- INFORMATION SHOWN:
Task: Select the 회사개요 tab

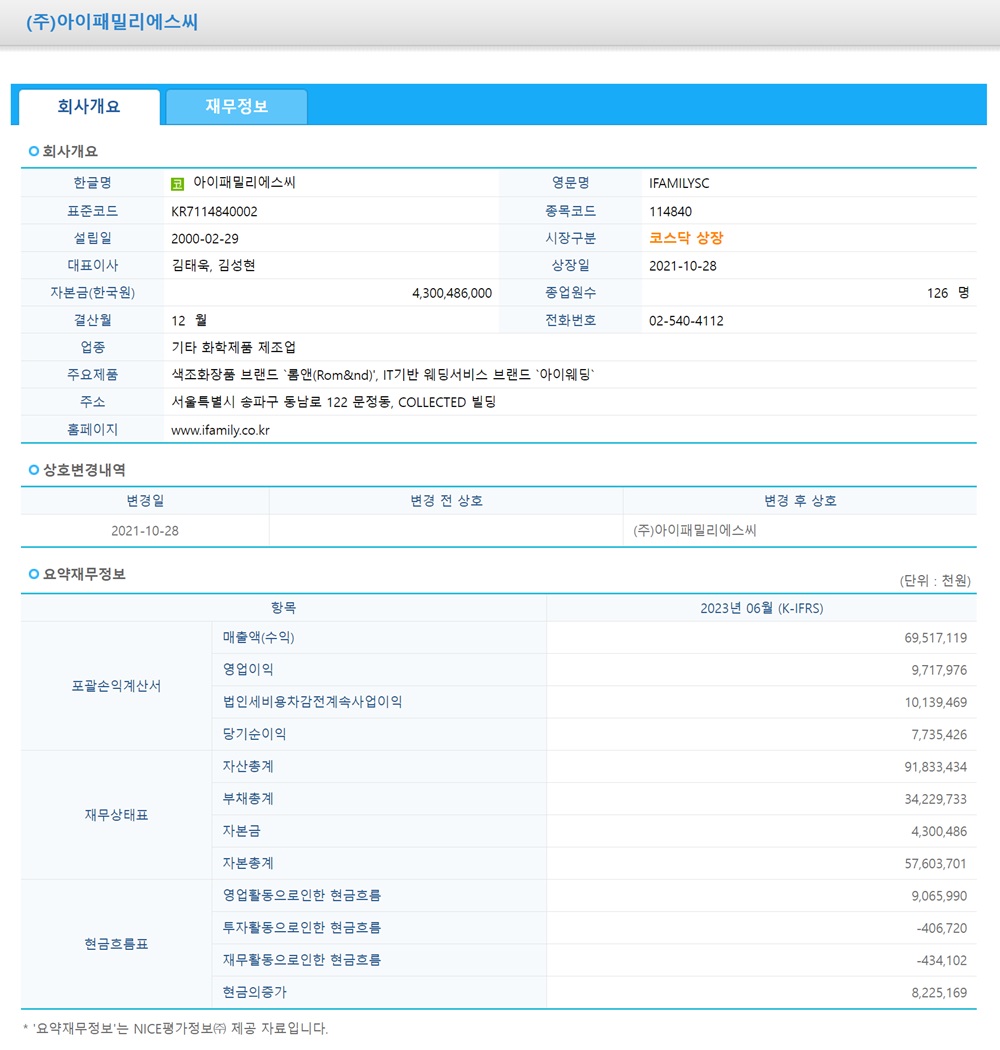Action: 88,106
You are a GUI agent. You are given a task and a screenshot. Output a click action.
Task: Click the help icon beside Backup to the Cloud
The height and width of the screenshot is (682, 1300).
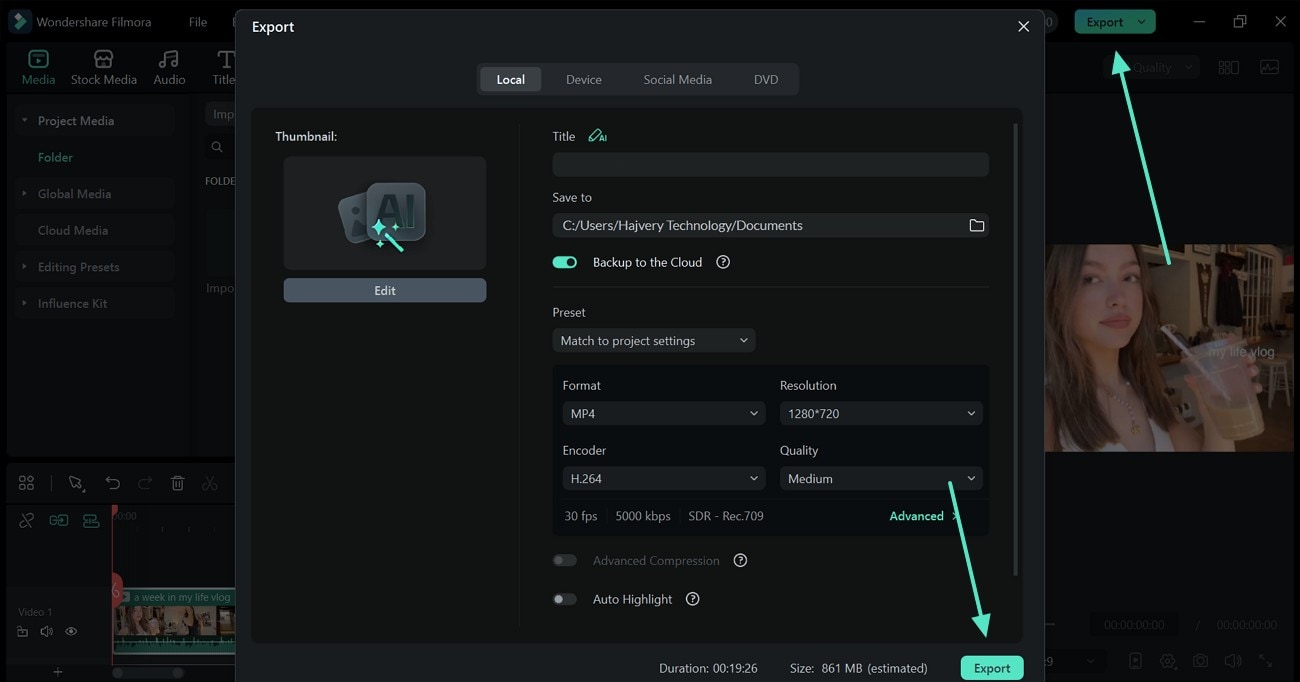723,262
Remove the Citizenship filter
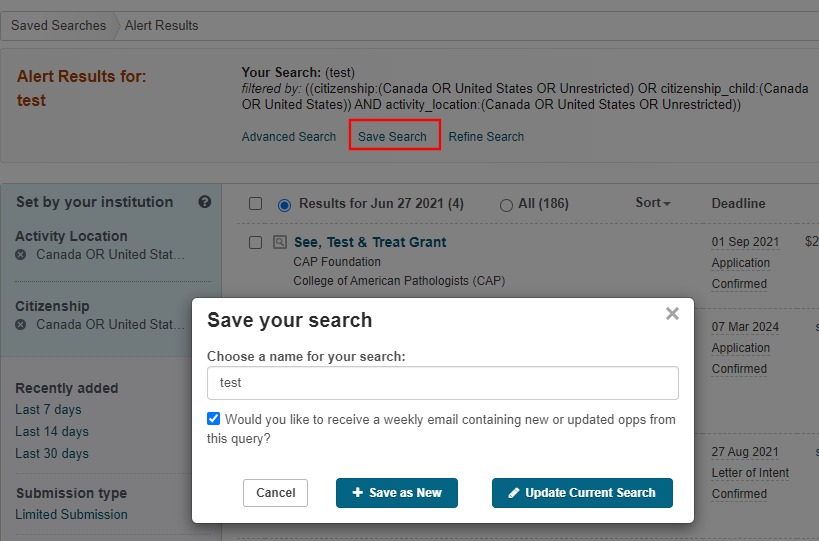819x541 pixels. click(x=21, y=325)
* * *
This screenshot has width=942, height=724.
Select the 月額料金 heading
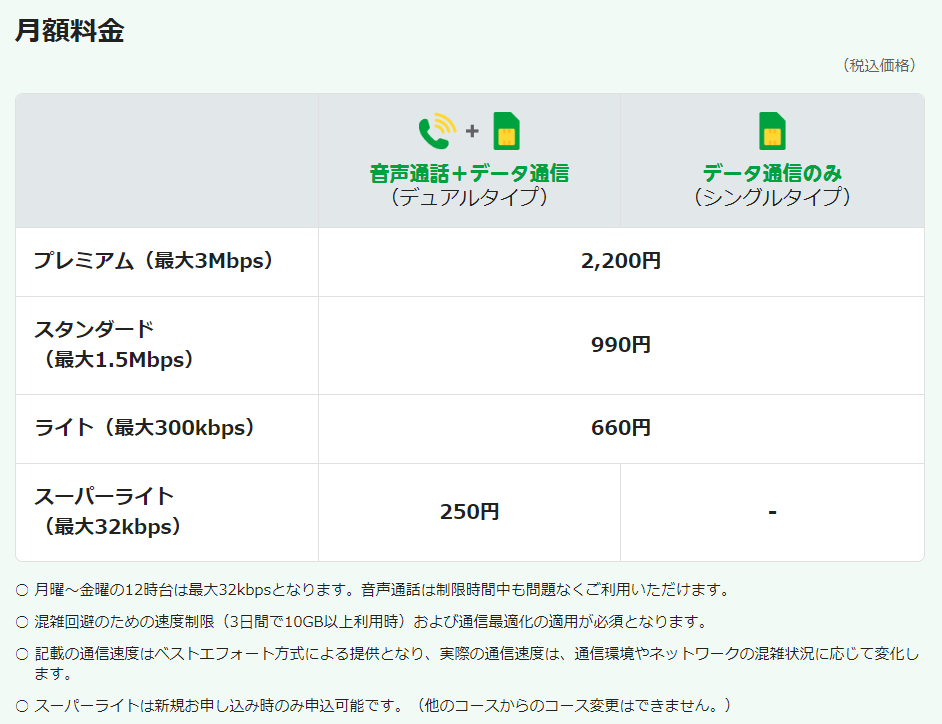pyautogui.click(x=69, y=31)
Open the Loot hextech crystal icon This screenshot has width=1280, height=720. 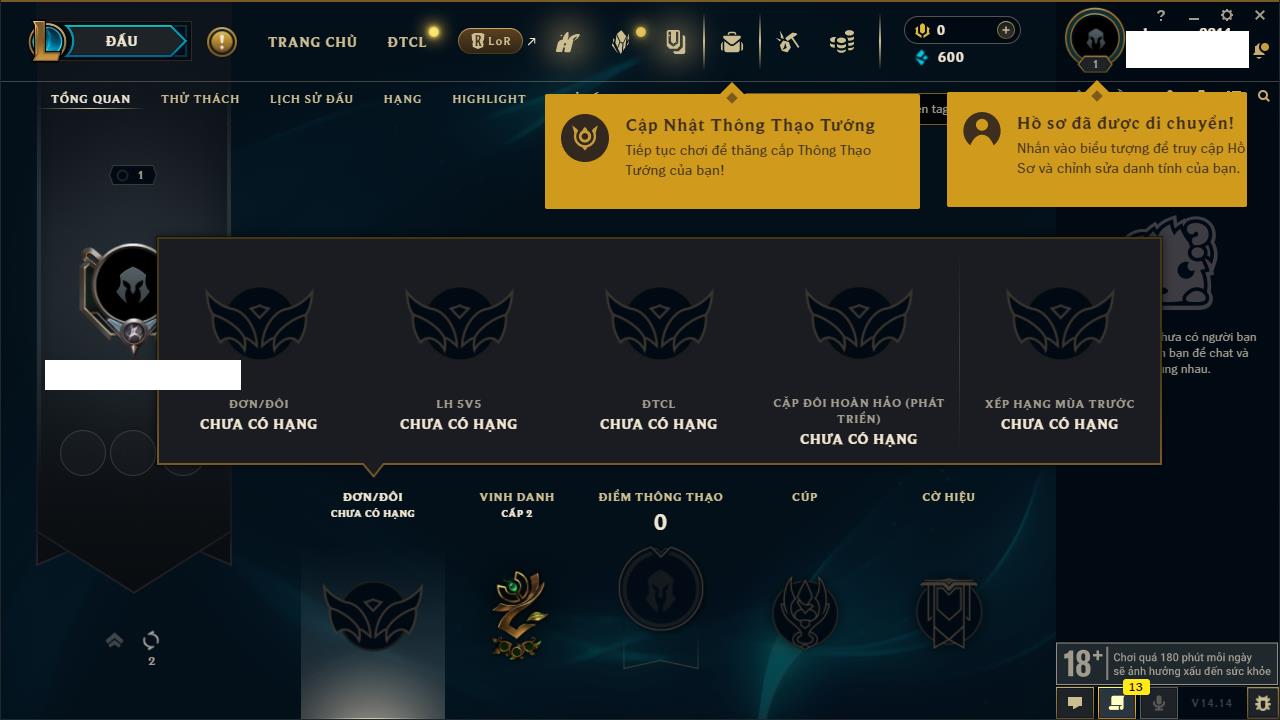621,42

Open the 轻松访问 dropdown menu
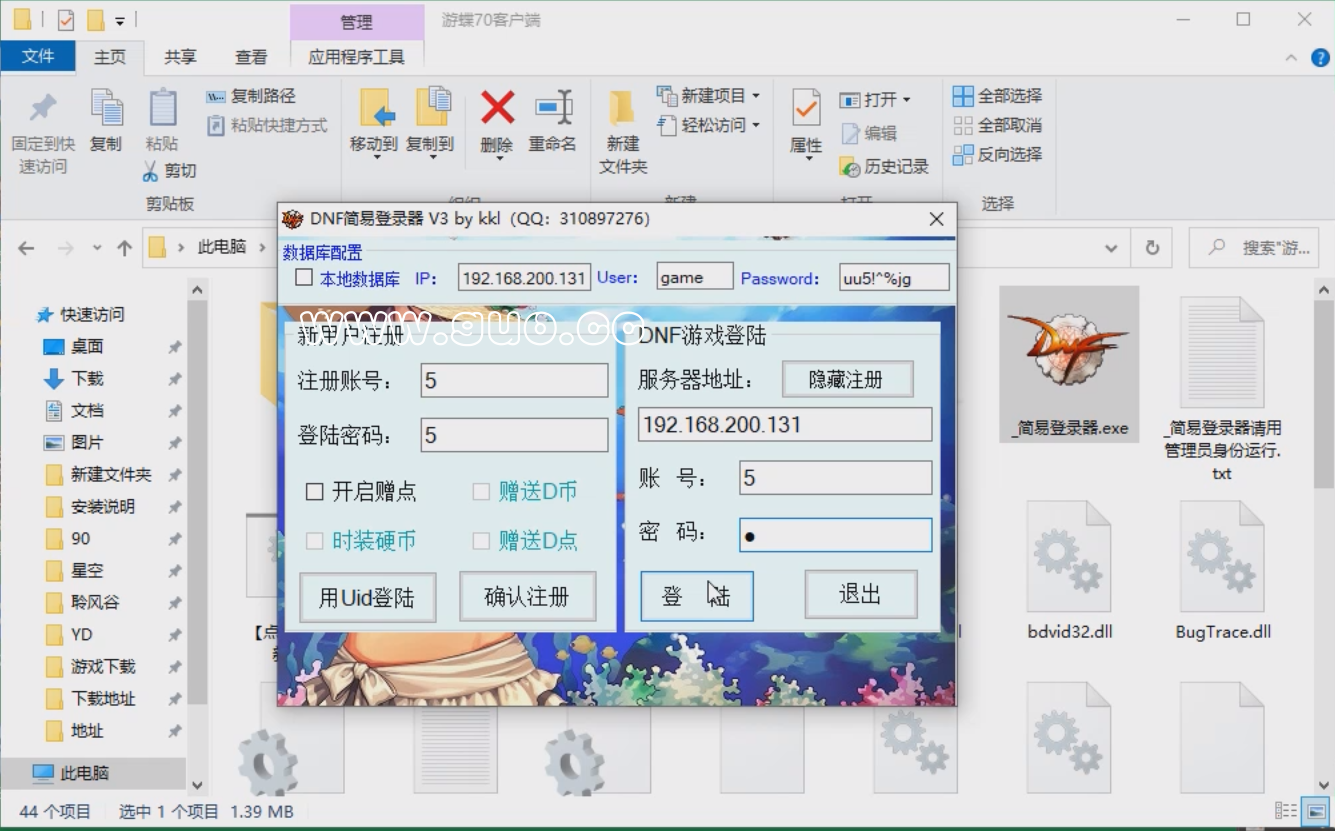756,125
* * *
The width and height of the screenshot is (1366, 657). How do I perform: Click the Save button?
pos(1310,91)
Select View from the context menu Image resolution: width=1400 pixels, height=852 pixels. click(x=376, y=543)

- TASK OBJECTIVE: From the records above, copy out the line with "The width and", the line with "Select View from", and every line between them, word for word.

- EXERCISE ANSWER:
The width and height of the screenshot is (1366, 657). How do I perform: Click the Save button?
pos(1310,91)
Select View from the context menu Image resolution: width=1400 pixels, height=852 pixels. click(x=376, y=543)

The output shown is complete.